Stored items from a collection
=== Begin Enclosure ===

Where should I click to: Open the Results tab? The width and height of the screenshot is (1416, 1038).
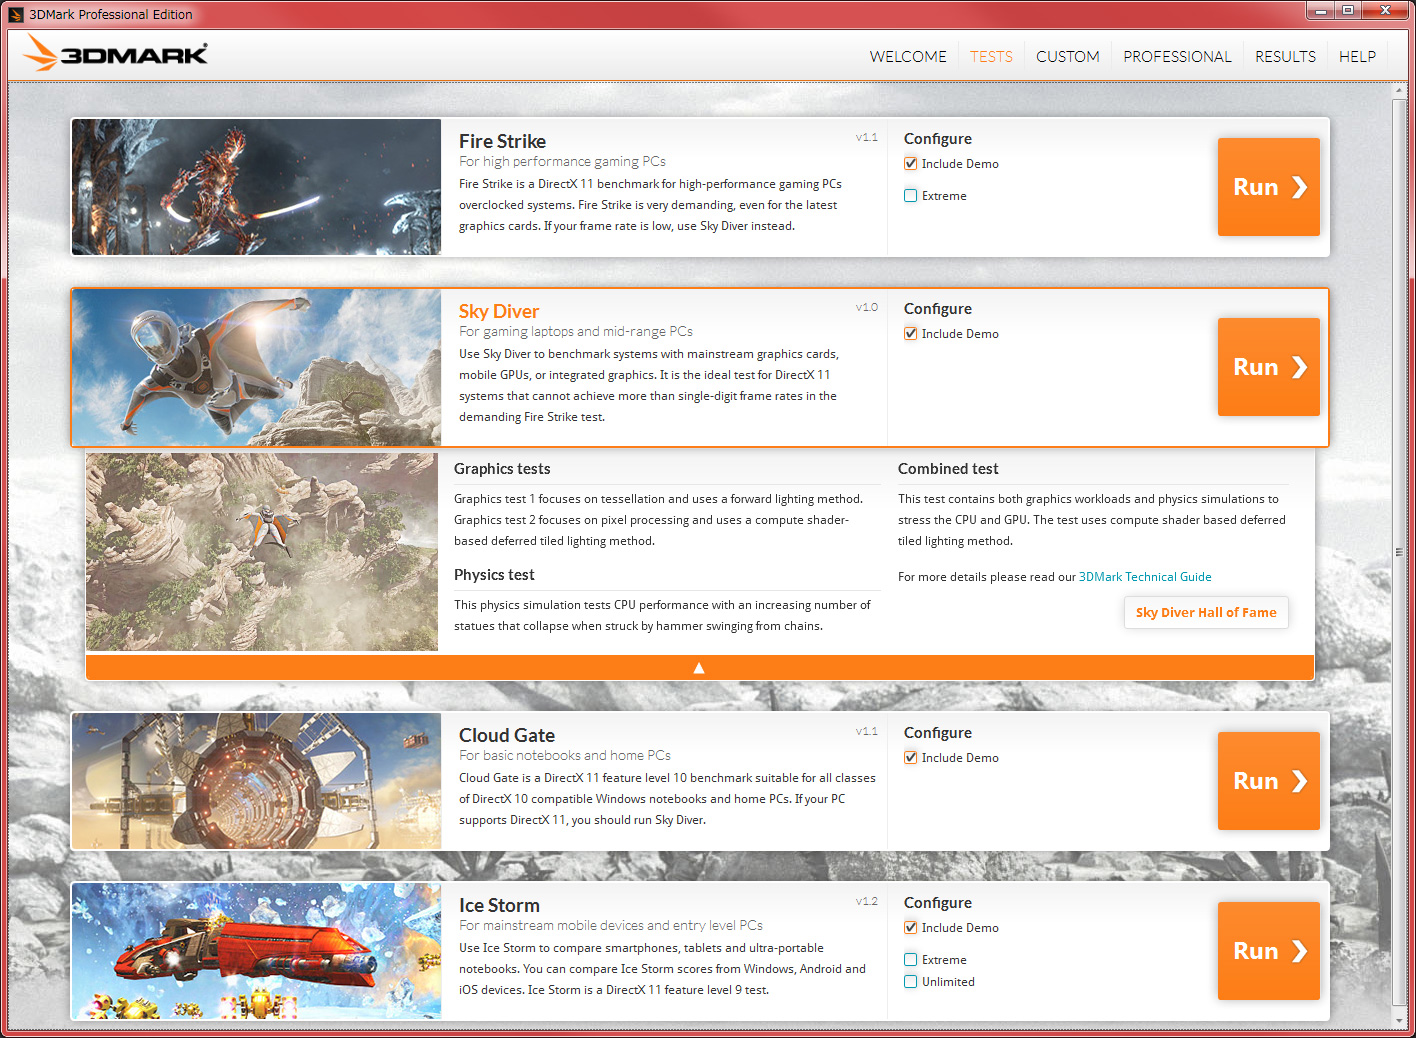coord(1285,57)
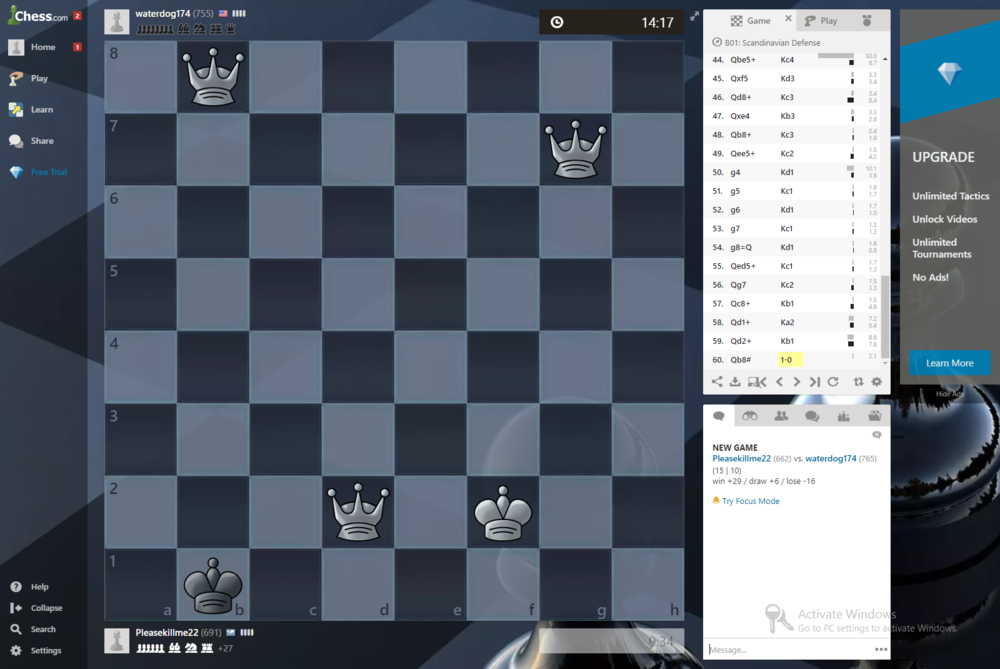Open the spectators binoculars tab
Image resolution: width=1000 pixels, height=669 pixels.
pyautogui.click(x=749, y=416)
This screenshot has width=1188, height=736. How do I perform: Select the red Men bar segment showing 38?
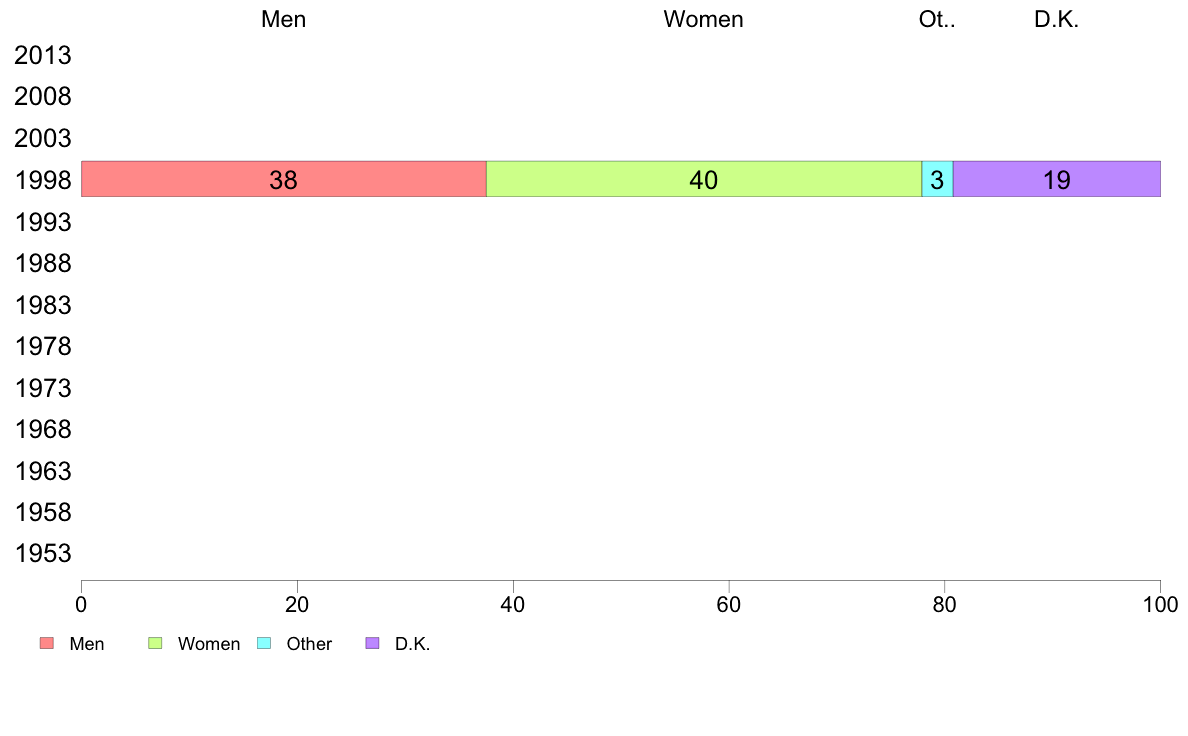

=== End Enclosure ===

[Your instructions] Pictures stay out; copy every entry above exactly.

[Result below]
Where should I click to: Open the Results tab? The width and height of the screenshot is (1416, 1038).
coord(1285,57)
Open the spectators binoculars tab
Image resolution: width=1000 pixels, height=669 pixels.
pyautogui.click(x=749, y=416)
This screenshot has width=1188, height=736. How do I perform: Select the red Men bar segment showing 38?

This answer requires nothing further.